# TEXTE PRÉSENTÉ
Rachetée par le groupe Velfor au début de l’année 2022, l’usine connaît actuellement une phase de transition. Un parc de vingt presses à injecter, dont quinze presses électriques neuves, a été récemment installé pour développer très prochainement l’activité. Fondée dans les années 1970, Apira plasturgie a connu plusieurs rachats au cours de son existence, ainsi que des réorientations de sa production. Longtemps cantonnée à un fonctionnement artisanal, elle avait déjà franchi une étape vers une organisation plus industrielle à l’occasion de son précédent rachat il y a sept ans.

# CONSIGNE DONNÉE 1
Recopiez le texte sur l'usine Apira plasturgie depuis « Rachetée par le » jusqu'à « a sept ans. », en renommant « usine » en « entreprise ».
# CONSIGNE DONNÉE 2
Répondez à ces questions d'après le texte sur l'usine Apira plasturgie.
(a) Quel groupe a racheté l'usine au début de l'année 2022 ?
(b) Combien de presses électriques neuves compte le parc de presses à injecter ?
(c) À quelle période Apira plasturgie a-t-elle été fondée ?

# MATÉRIEL COLLECTÉ
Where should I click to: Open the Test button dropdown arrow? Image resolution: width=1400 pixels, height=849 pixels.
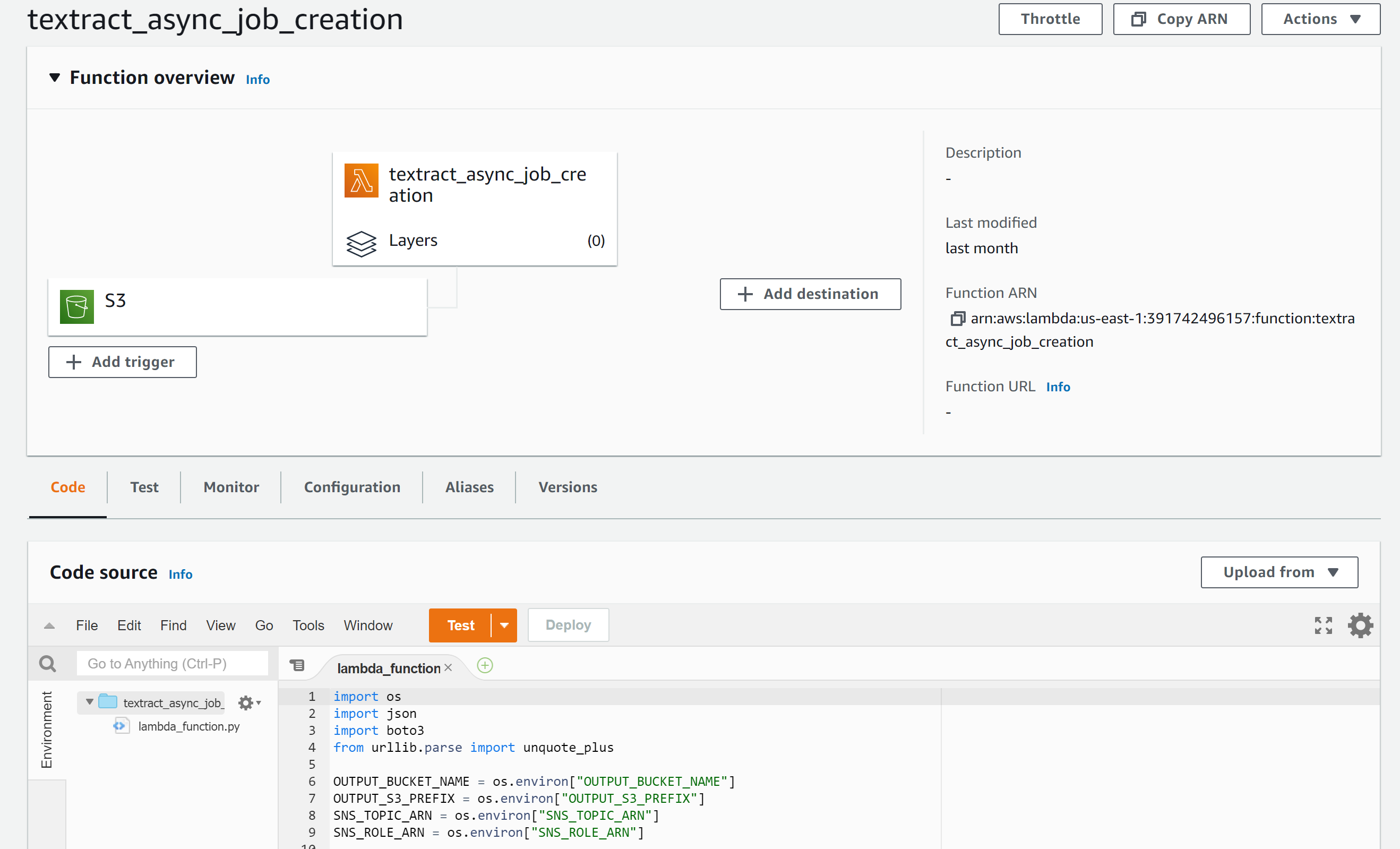(504, 625)
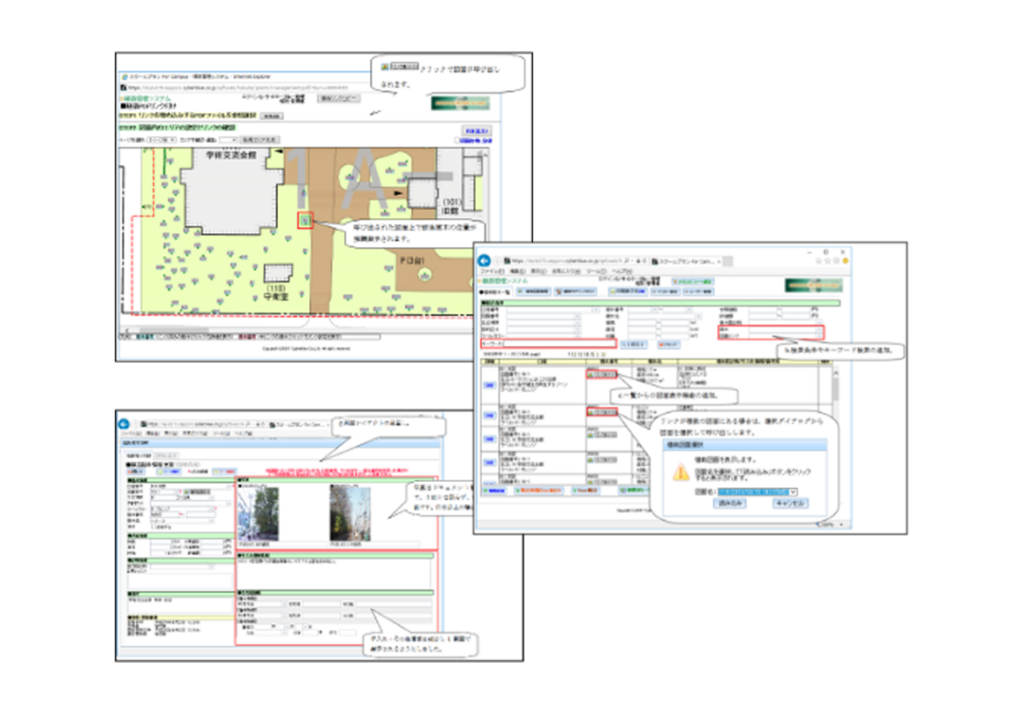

# RÉSULTAT 1
Rachetée par le groupe Velfor au début de l’année 2022, l’entreprise connaît actuellement une phase de transition. Un parc de vingt presses à injecter, dont quinze presses électriques neuves, a été récemment installé pour développer très prochainement l’activité. Fondée dans les années 1970, Apira plasturgie a connu plusieurs rachats au cours de son existence, ainsi que des réorientations de sa production. Longtemps cantonnée à un fonctionnement artisanal, elle avait déjà franchi une étape vers une organisation plus industrielle à l’occasion de son précédent rachat il y a sept ans.

# RÉSULTAT 2
(a) Le groupe Velfor.
(b) Quinze presses électriques neuves.
(c) Dans les années 1970.